Sejak banjir, longsor, dan banjir bandang melanda 18 kabupaten dan kota di Aceh pada 25 November lalu, Marlina Muzakir yang lebih akrab disapa Kak Na menjadikan dirinya kaki yang terus berjalan. Siang dan malam tak lagi dibedakan. Ia menyeberangi sungai, menyusuri jalan berlumpur, bahkan mengudara dengan helikopter demi menemui warga yang terisolasi. Bantuan ia antar, luka batin ia peluk, sementara air mata ia simpan rapat-rapat di balik senyum.

“Sebagai pimpinan, kita harus terlihat kuat,” pernah katanya. Datang bukan hanya membawa logistik, melainkan juga empati dan optimisme.

Namun Sekumur terlalu jujur untuk dibohongi oleh ketegaran.

Di kampung kecil di Kecamatan Sekrak itu, kehancuran tampil tanpa basa-basi. Rumah-rumah hilang seolah tak pernah ada. Tanah tak lagi menyimpan jejak kehidupan, selain puing yang disulap menjadi pondok-pondok darurat. Anak-anak bermain di ruang sempit, tertawa yang terdengar rapuh, seperti sewaktu-waktu bisa runtuh bersama kenangan mereka.

“Hancur total. Hanya masjid yang masih berdiri,” ucap Kak Na pelan. “Saya tak sanggup membayangkan bagaimana warga menjalani hari-hari mereka di sini.”

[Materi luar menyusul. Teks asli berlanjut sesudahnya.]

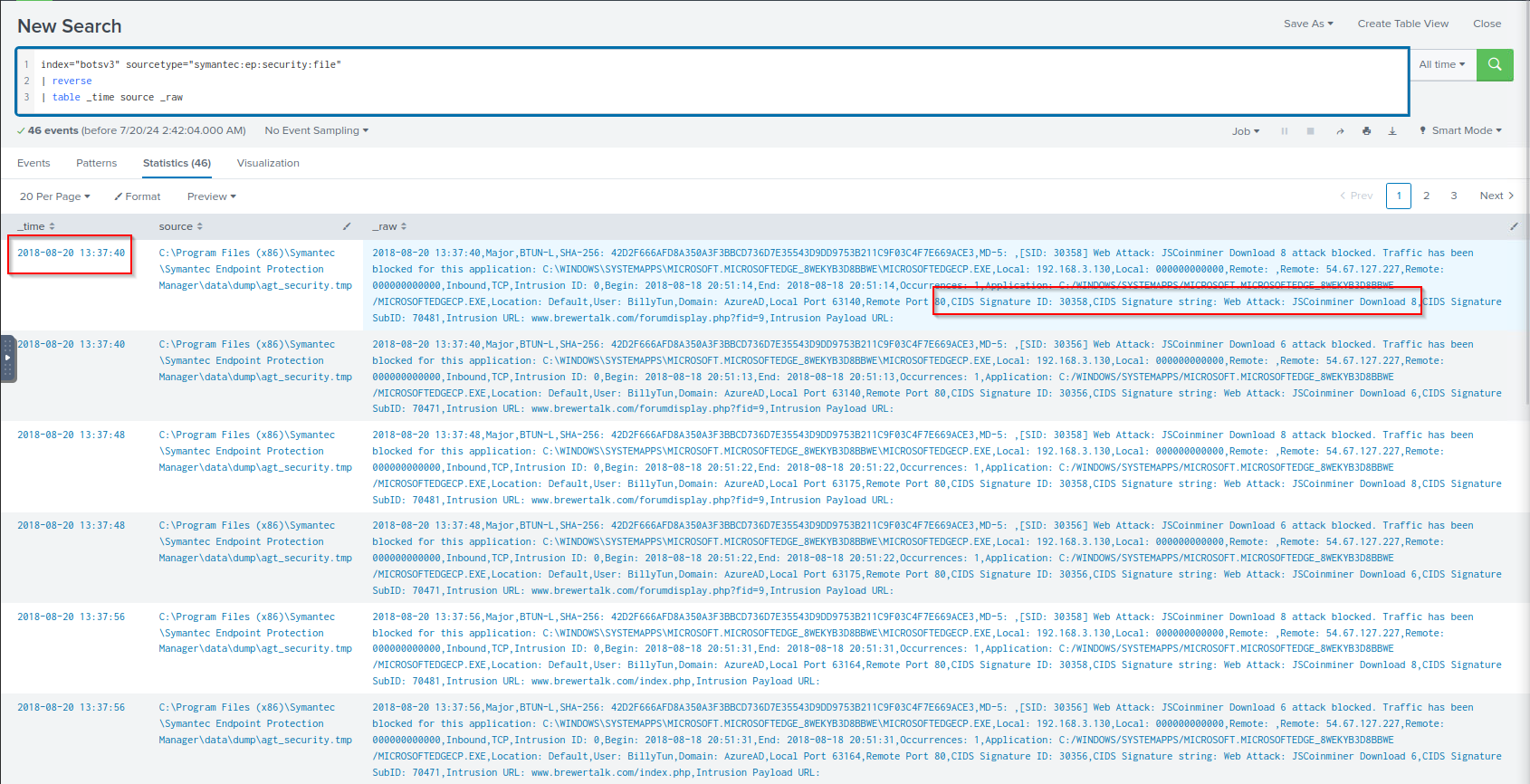Expand the Smart Mode dropdown
Screen dimensions: 1530x784
point(1460,131)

Kalimat itu tak selesai di tenggorokan. Tangisnya pecah. Air mata yang selama ini ditahan, jatuh di Sekumur—kampung yang seolah memanggilnya untuk ikut berduka.

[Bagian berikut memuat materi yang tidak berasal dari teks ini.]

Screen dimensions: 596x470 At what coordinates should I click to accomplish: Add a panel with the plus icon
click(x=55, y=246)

Tangis itu singkat. Seperti hujan yang cepat reda, Kak Na mengusap wajahnya dan kembali berdiri. Kepada warga, ia hadir lagi dengan senyum. Kepada anak-anak, ia membagikan biskuit di halaman masjid—satu-satunya ruang yang masih lapang untuk berharap.

Menjelang Magrib, rombongan hendak menyeberangi Sungai Simpang Kanan. Langkah Kak Na terhenti oleh lantunan ayat suci. Suara itu datang dari Sariah, 58 tahun, yang duduk di dekat pondok kecil berukuran 2×2 meter rumah barunya, dirakit dari kayu sisa banjir bandang.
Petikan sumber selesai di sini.